Another day, another 50 Shades of Grey story. So what is the latest development being attributed to the popularity of E L James' sadomasochistic tale, now the fastest-selling paperback of all time?
Well, a baby boom allegedly. That's right, women up and down the country are so turned on by the story of Christian Grey and his submissive, Anastasia Steele, that apparently everyone's at it like rabbits.
It's a wonder anyone's turning up to work at all.

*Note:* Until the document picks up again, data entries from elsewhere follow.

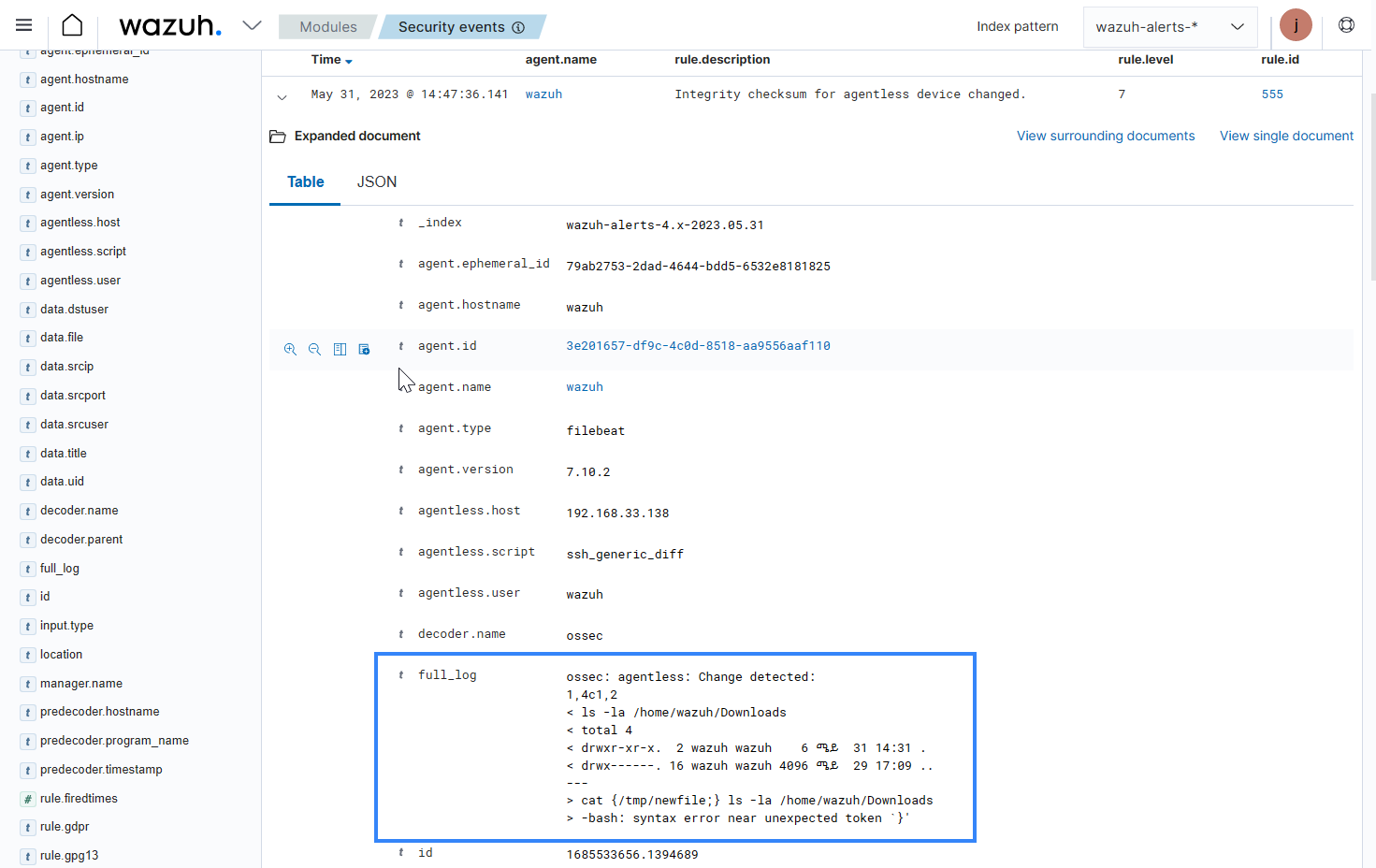
Task: Click the rule.id 555 link
Action: click(x=1272, y=94)
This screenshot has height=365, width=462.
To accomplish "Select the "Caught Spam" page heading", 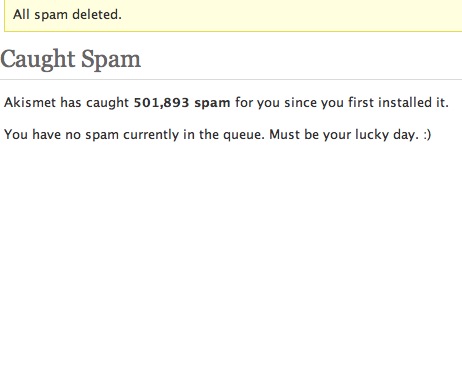I will click(x=71, y=59).
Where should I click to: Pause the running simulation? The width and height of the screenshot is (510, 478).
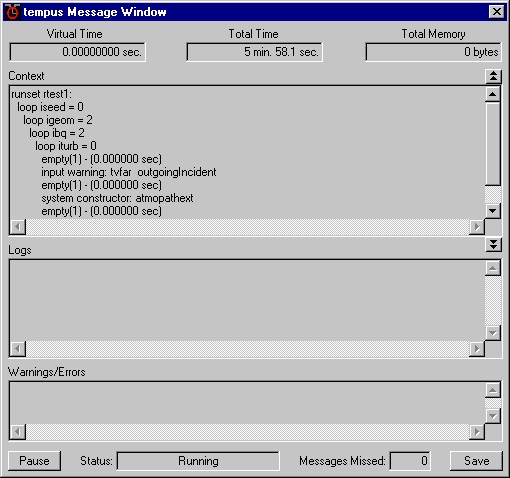click(x=34, y=461)
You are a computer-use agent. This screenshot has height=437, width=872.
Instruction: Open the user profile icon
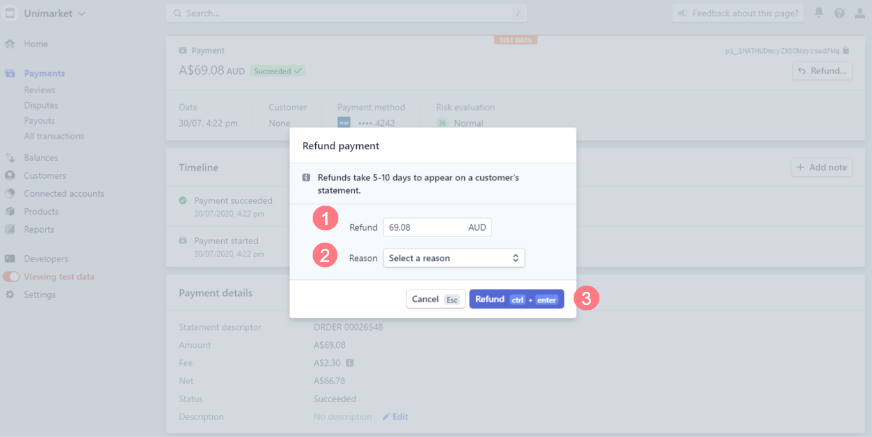[860, 14]
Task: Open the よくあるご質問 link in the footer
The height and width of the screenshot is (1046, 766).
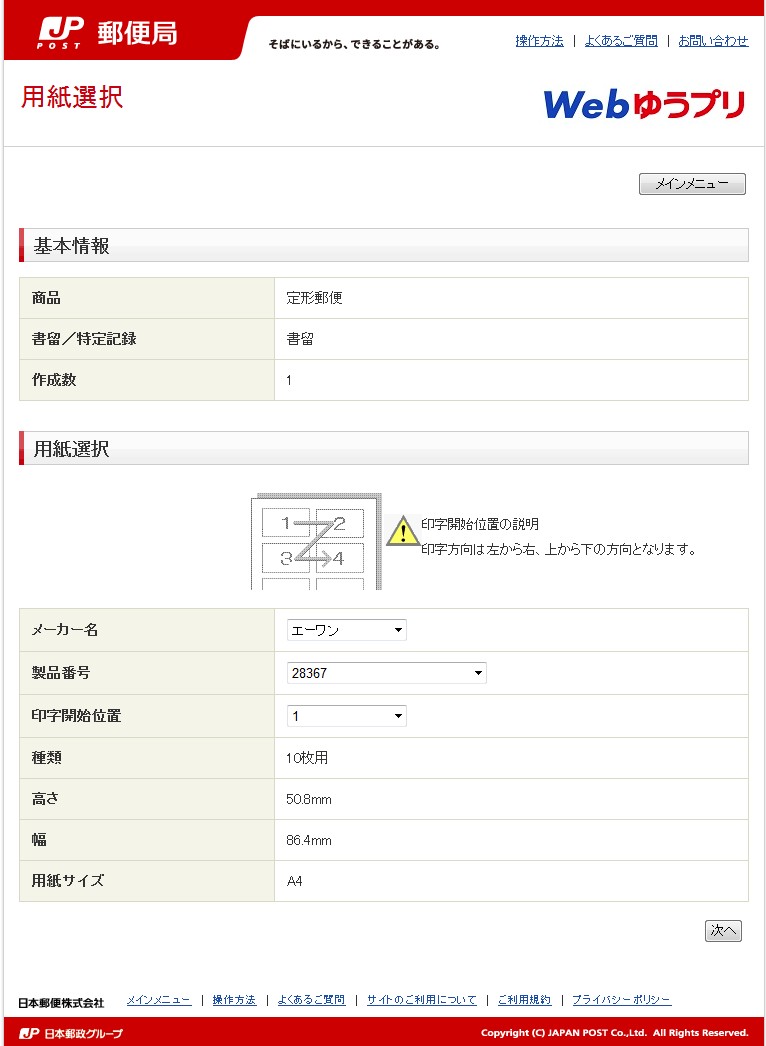Action: [311, 1000]
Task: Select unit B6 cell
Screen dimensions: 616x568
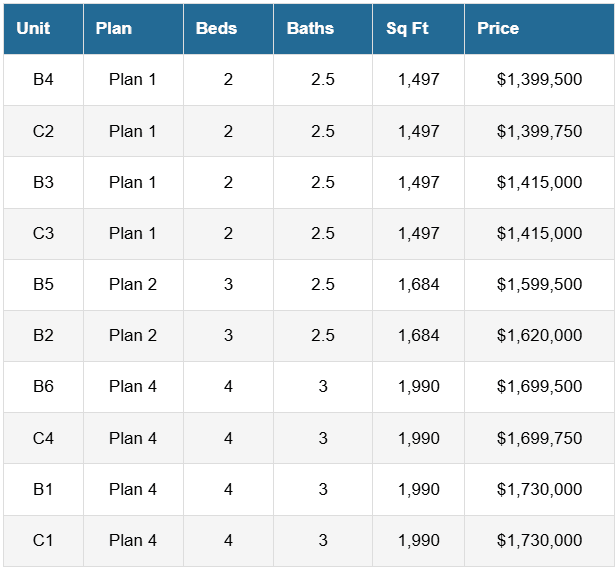Action: pos(43,387)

Ellis Cashmore, a professor of culture, media and sport at Staffordshire University, has predicted a spike in the number of newborns in Britain next year as a result of the erotic book (and its two sequels).
"With the millions of copies it has sold, it makes complete sense to assume that in nine months' time we are going see a baby boom," he says. "It's not a difficult equation: more sex equals more pregnancies, which equals more babies."
So far the "50 Shades of Grey effect" has been credited for reviving ailing marriages (we should expect an announcement about declining divorce levels any day now; all E L James' responsibility, natch) as well as being the reason everyone's getting into bondage, apparently.
Ann Summers, not missing a fortuitous PR opportunity has reported sales of crops and whips to be up 15 per cent, paddles and handcuffs by 30 per cent, and blindfolds 60 per cent.
Meanwhile on the bookshelves, sales of erotic literature and porn have also rocketed by 130 per cent in the past month and the number of women buying sex toys has doubled.
But what other cultural consequences can we expect from our insatiable obsession with these books? Christian and Anastasia to become the most popular baby names? A global cranberry shortage as new records of women down juice to alleviate their chronic cystitis brought on from all that romping? A herpes epidemic? A leather shortage?
That E L James will have a lot to answer for.